Afghanistan in Crisis: An Open Letter
Two weeks before the U.S. was set to complete withdrawal of troops, Afghanistan has fallen to the Taliban in a matter of days. The complex emotions we all feel watching and reading the news of the rapidly deteriorating situation are a mix of anger, sorrow, disbelief, and shock.
We grieve, for our friends who did not come home, for those who came home with physical or mental scars, and for those brave Afghans who risked their lives to support our troops. We remember the costs and sacrifices this almost 20-year conflict has required of our Service members, veterans, and their families. But we must not forget those same costs and sacrifices of the Afghan people.
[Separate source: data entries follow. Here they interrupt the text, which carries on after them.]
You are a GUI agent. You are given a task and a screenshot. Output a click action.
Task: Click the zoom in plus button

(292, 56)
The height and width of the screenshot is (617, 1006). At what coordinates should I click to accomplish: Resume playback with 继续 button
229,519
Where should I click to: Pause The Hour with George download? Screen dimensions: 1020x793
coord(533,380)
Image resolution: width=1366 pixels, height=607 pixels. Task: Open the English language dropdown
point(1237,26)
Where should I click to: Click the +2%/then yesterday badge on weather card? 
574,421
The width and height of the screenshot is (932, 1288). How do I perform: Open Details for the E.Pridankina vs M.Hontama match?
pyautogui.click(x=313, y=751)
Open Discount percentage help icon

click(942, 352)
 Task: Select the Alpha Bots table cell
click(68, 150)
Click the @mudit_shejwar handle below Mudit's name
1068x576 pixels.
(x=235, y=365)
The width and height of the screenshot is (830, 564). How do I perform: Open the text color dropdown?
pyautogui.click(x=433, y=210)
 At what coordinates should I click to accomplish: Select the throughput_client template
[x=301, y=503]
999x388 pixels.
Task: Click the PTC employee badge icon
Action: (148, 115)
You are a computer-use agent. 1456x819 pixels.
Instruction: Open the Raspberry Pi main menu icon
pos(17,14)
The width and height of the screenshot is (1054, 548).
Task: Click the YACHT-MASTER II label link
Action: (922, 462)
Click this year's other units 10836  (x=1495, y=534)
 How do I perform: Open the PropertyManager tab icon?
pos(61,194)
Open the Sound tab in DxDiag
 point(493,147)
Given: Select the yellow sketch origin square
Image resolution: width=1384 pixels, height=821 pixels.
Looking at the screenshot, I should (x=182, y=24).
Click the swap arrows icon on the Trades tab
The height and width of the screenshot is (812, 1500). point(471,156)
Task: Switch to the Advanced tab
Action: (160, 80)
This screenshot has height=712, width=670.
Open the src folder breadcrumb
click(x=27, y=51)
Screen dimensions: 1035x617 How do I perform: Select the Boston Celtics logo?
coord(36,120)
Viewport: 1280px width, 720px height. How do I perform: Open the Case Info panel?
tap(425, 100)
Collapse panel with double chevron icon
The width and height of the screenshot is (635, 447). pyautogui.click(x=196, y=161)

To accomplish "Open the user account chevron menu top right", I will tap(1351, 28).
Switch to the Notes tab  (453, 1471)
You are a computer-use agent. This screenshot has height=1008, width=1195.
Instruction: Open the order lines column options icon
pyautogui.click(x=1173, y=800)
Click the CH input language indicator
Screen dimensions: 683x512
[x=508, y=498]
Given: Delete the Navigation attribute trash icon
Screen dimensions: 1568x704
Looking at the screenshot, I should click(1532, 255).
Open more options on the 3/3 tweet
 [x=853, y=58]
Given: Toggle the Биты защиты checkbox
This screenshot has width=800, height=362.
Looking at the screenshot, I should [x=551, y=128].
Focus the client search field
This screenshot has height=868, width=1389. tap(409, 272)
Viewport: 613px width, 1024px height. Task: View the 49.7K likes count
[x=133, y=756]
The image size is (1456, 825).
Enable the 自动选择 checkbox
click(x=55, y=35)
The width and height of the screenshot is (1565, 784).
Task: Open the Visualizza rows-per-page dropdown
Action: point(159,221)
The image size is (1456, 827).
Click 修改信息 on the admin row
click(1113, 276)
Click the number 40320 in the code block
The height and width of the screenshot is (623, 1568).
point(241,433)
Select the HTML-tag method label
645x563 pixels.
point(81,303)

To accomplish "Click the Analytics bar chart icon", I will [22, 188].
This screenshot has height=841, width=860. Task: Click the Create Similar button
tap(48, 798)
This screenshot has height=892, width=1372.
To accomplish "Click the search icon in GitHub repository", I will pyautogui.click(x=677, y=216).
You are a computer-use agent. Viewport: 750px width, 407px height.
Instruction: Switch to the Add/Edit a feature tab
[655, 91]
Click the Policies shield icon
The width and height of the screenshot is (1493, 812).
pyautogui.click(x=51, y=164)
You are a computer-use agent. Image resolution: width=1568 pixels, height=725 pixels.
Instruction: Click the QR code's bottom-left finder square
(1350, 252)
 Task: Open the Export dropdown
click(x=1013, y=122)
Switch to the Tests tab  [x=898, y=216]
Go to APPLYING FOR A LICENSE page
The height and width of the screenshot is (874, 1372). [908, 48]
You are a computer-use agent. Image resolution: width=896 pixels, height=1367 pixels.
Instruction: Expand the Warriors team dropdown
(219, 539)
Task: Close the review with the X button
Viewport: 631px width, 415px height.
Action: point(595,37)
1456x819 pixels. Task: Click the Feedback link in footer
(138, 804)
The Afghan people — many who greeted American service members with peace, who fought alongside so many of us, who lived in deep hiding for fear of execution by the Taliban, who risked their lives and the lives of their families, who are desperately trying to flee the country in fear of the violent retribution that has been happening in small doses, until now — deserve better from us.
Earlier this year, VFRL worked alongside Veterans for American Ideals to raise awareness around the risks facing Afghan interpreters and others who worked in service with the U.S. government, and the broken Special Immigrant Visa (SIV) program that too often is backlogged or fails to help these immigrants actually resettle in the United States.2 Given the rapidly evolving situation, we are beyond the time for talk and must call for ACTION.
As Afghanistan falls to the Taliban, VFRL believes that in order to preserve the principles and ideas of American Democracy both at home and abroad, our elected leaders in Congress and the White House must work together to ensure the immediate safety of Afghan refugees, so that translators, journalists, women entrepreneurs, students, and others can seek refuge here.
Add your name to join us in calling on the U.S. government to lift all red tape for Afghan refugees immediately.
America must have an engaged, active presence in the world and remain a global leader — even as we withdraw our troops from Afghanistan. We are stronger abroad when united at home. Just as we once answered our nation’s call to battle, we now need to shift our fire to building America into the nation we aspire to be in our founding documents, and that includes keeping our promise to those who served alongside us and providing refuge for those fleeing violence and threats of death.
We owe it to our Afghan allies to show them that the faith they had in the United States was not misplaced, and if they cannot realize a peaceful and just future in their country, we will enable them to do so in ours.